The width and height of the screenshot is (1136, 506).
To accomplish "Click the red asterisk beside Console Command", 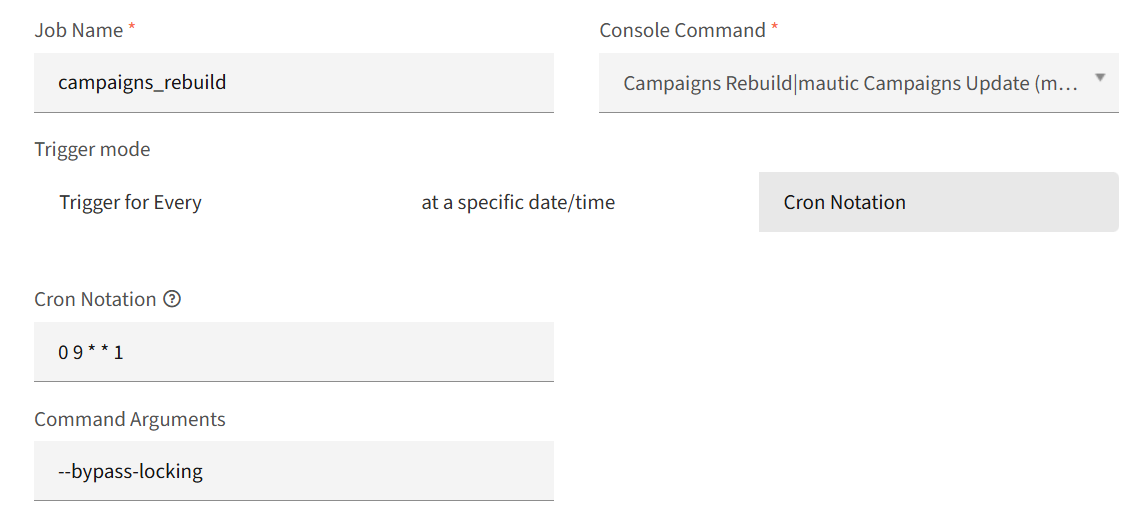I will [x=774, y=28].
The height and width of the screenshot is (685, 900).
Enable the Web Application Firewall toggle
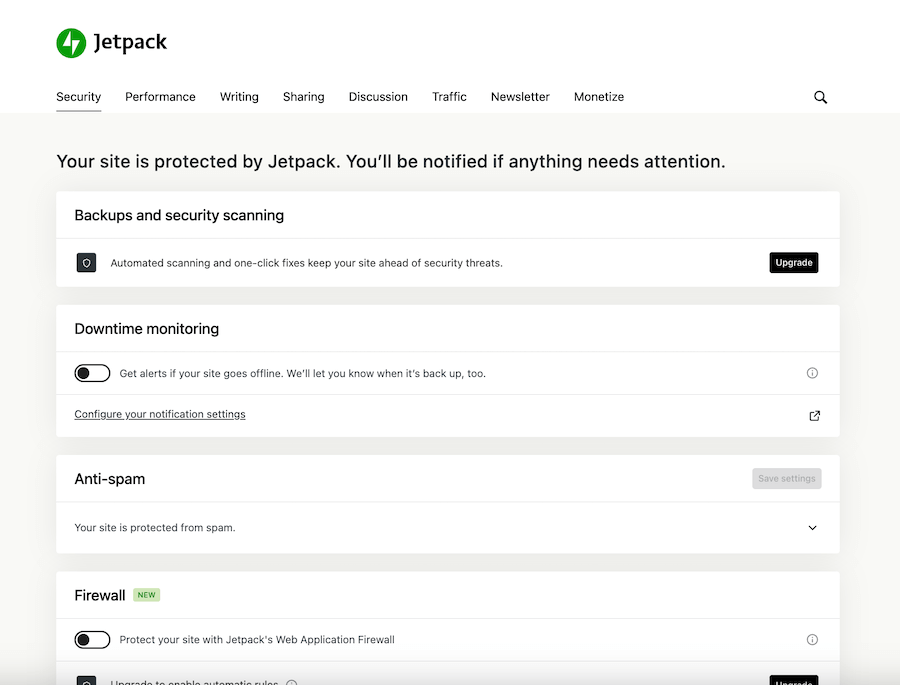[x=92, y=639]
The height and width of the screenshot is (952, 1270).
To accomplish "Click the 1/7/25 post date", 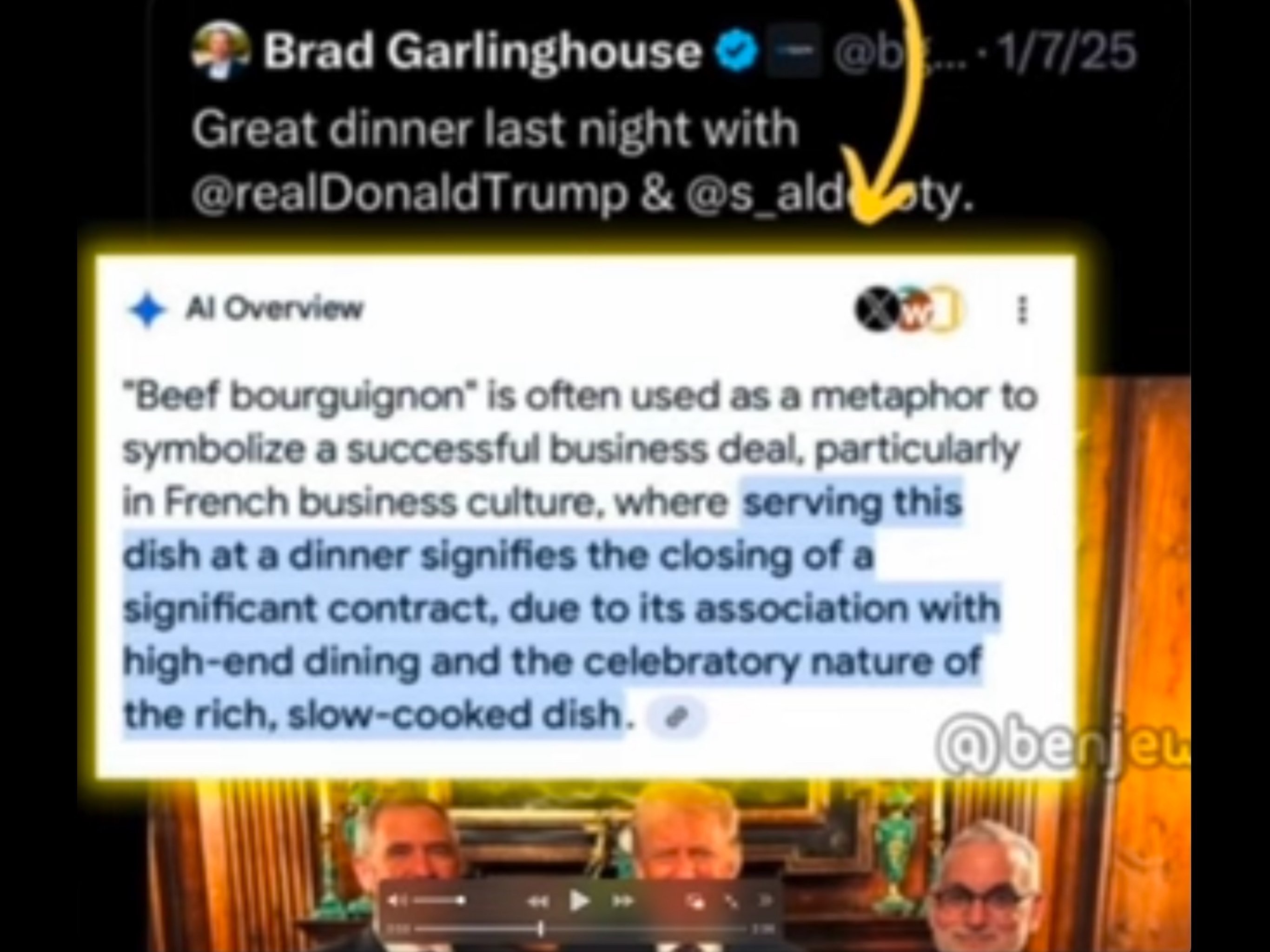I will pyautogui.click(x=1066, y=51).
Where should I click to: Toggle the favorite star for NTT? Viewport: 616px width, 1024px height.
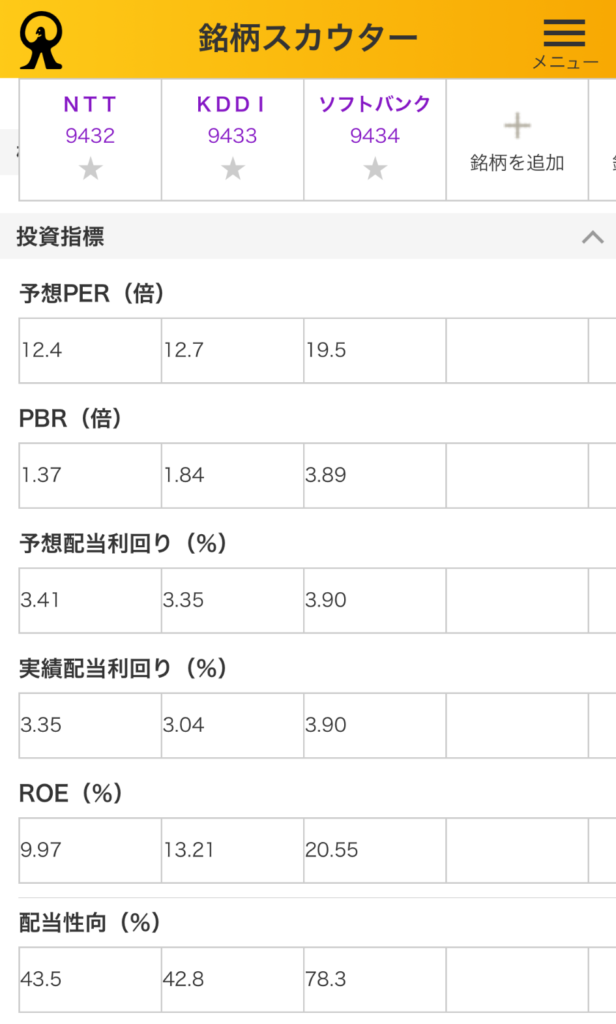[90, 169]
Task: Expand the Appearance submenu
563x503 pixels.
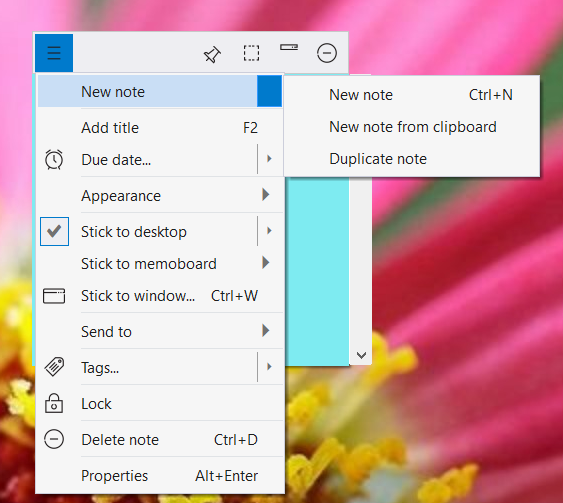Action: 266,195

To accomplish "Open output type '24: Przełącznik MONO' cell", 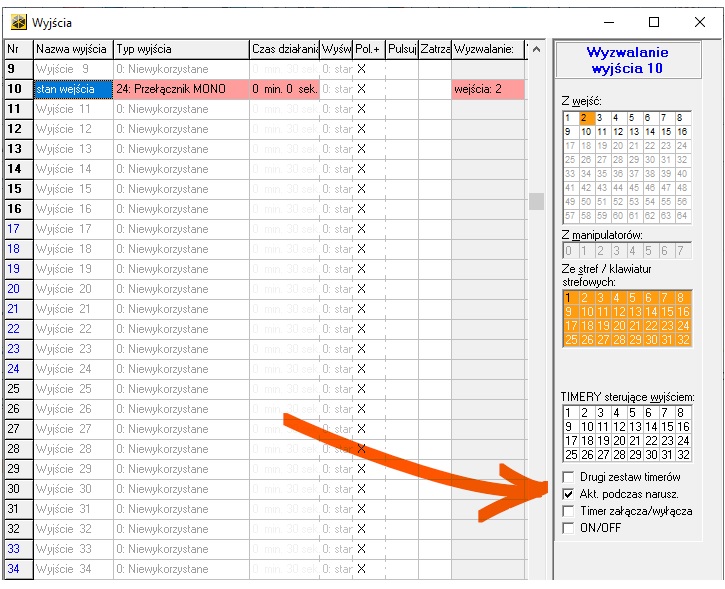I will (x=181, y=89).
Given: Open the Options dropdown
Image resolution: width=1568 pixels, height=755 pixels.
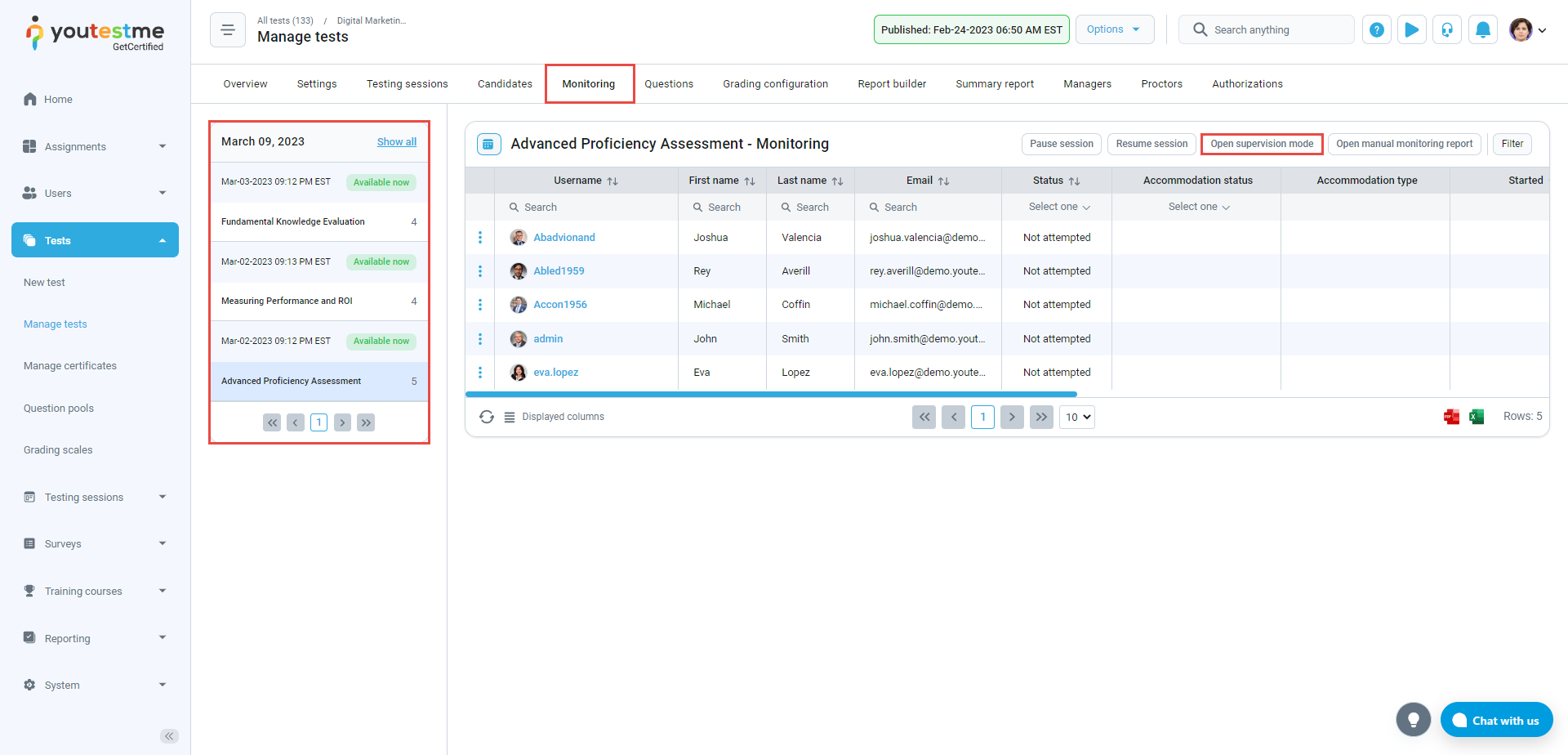Looking at the screenshot, I should 1114,29.
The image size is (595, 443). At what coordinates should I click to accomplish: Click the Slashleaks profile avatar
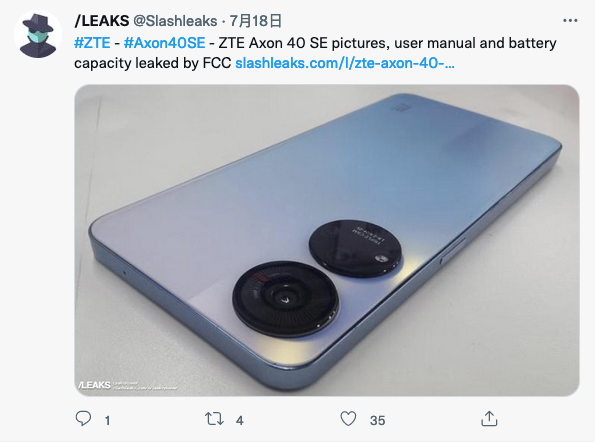(x=38, y=35)
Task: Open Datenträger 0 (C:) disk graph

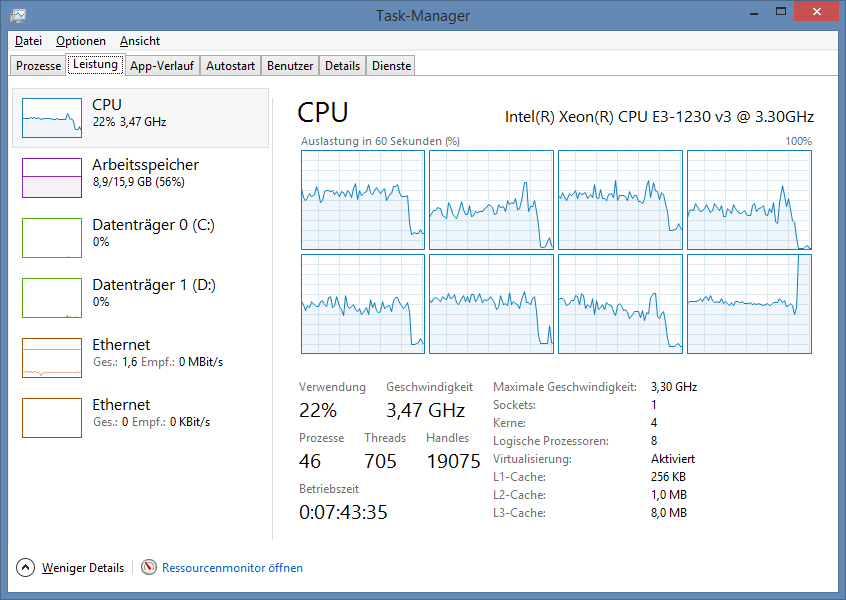Action: coord(52,237)
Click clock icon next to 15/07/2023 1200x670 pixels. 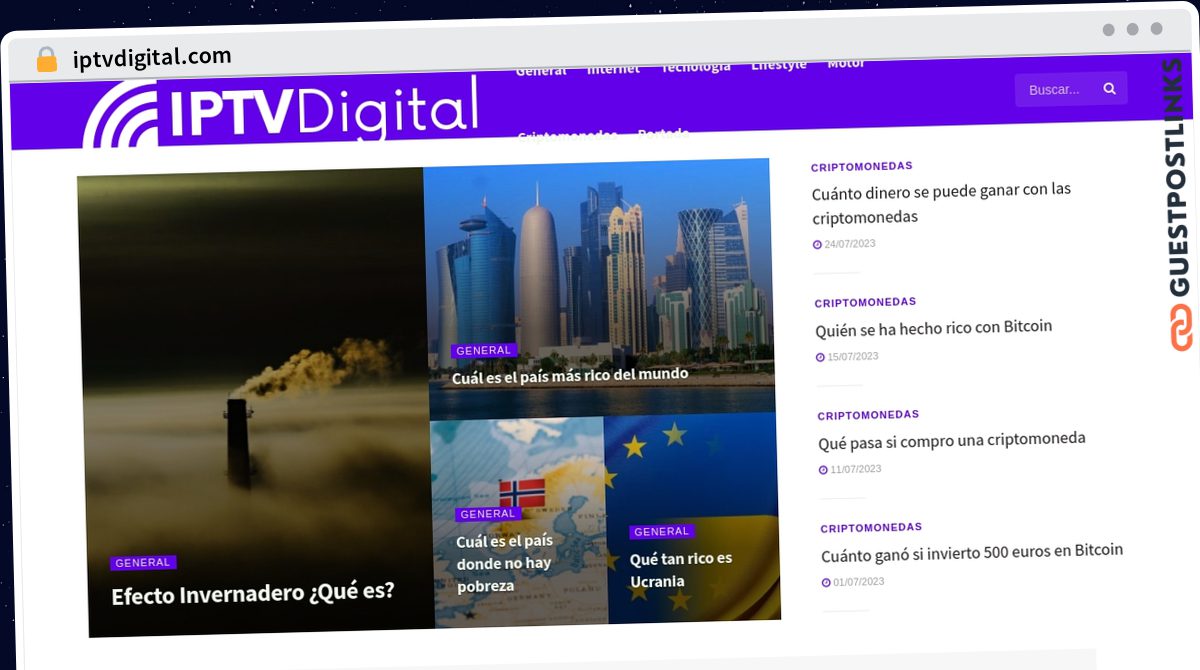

****************************************

> [The task]
Every line from the one containing "Image resolution: width=1568" through the last line of the records is to be reproduced exactly, with pictures left out and nothing else given.

> [Response below]
Image resolution: width=1568 pixels, height=755 pixels.
Looking at the screenshot, I should 1114,29.
The image size is (595, 443). At what coordinates should I click to accomplish: Click the Slashleaks profile avatar
(x=38, y=35)
Task: Open Datenträger 0 (C:) disk graph

Action: coord(52,237)
Click clock icon next to 15/07/2023 1200x670 pixels. 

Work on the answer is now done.